The "Defensive Patent License" an Open Defensive Patent Pool
capedgirardeau writes "Via Cory Doctorow at BoingBoing:: 'Ars Technica's Jon Brodkin has an in-depth look at the "Defensive Patent License," a kind of judo for the patent system created by ... EFF's Jason Schultz (who started EFF's Patent Busting Project) and ... Jen Urban (who co-created the ChillingEffects clearinghouse). As you'd expect from two such killer legal freedom fighters, the DPL is audacious, exciting, and wicked cool. It's a license pool that companies opt into, and members of the pool pledge not to sue one another for infringement. If you're ever being sued for patent infringement, you can get an automatic license to a conflicting patent just by throwing your patents into the pool. The more patent trolls threaten people, the more incentive there is to join the league of Internet patent freedom fighters."
can anyone join this, or is it only for patent holders who "throw their patents into the pool"?
It would be wicked cool if anyone, including independent software developers, could join and gain the protection offered from the trolls too.
This would provide, potentially, fine defense against being sued by an actual company with actual products, because with a large patent pool you'd be likely to find one that your attacker is potentially infringing.
But patent trolls do not infringe, because they do not have products.
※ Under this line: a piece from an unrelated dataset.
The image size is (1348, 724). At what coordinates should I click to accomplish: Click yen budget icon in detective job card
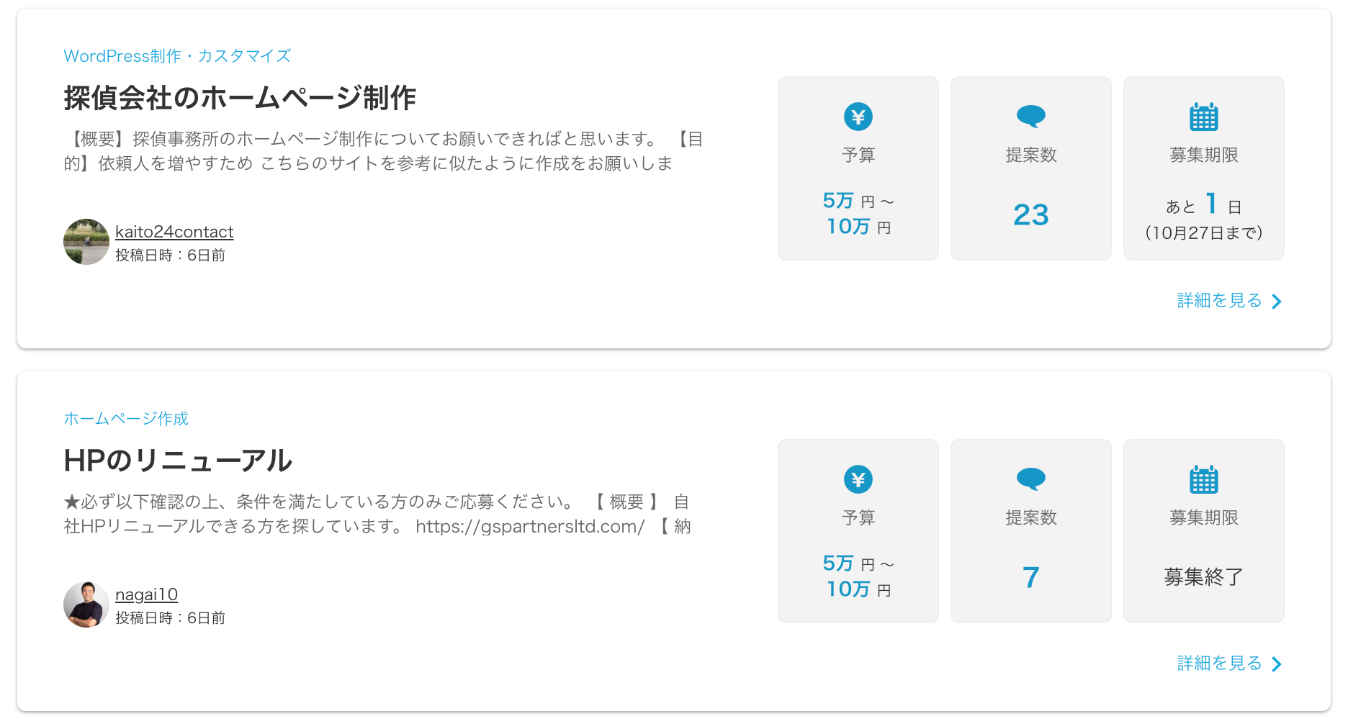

How does this actually benefit anyone? Companies with deep patent portfolios stand to lose both their competitive advantage and lost opportunity for licensing fees by making those patents freely available to everyone in the group (at least, it sounds like they're freely available if they're pledging not to sue one another), so you won't be seeing Microsofts, Googles, or Apples joining anytime soon. The only sorts of companies joining this are the ones who are afraid of being sued, and they're not about to be suing anyone else anyway.
So, basically, the companies with oodles of patents (i.e. patent trolls and large corporations) won't be joining the group anytime soon, which means that they'll continue to be able to sue everyone in the group, and most of those aren't scared of conflicting patents since they can afford to simply bankrupt the smaller companies via legal fees. Meanwhile, the companies in the group have essentially commoditized themselves by allowing everyone else in the group to use their patents freely.
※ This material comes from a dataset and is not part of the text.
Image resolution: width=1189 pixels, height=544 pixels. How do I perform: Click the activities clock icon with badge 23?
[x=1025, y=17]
IANAL, but how is this a good thing? What's the obvious thing that I'm missing?
N.B. I have probably got some of the details wrong, and you may have to use a company registration for Microsoft in a non-software patents jurisdiction to transfer the software from Microsoft Developers to Microsoft Software but you get the idea.
The only defence against this is that, if Microsoft Troll(527) sues you, you have to sue Microsoft Software back. The DPL and other similar patent pools can endanger that.
Basically, if you don't reserve the right to sue any apparently "innocent" entity which has taken a patent license or even taken advantage of a "covenant not to sue" then you may not be able to use patents defensively. It's probably an absolute requirement that you be able to sue Microsoft's customers for things that Microsoft related entities do. Anything else will leave you vulnerable to a troll suit that, even if you manage to settle, allows your competitor to force you out of the market by charging you per system you deliver.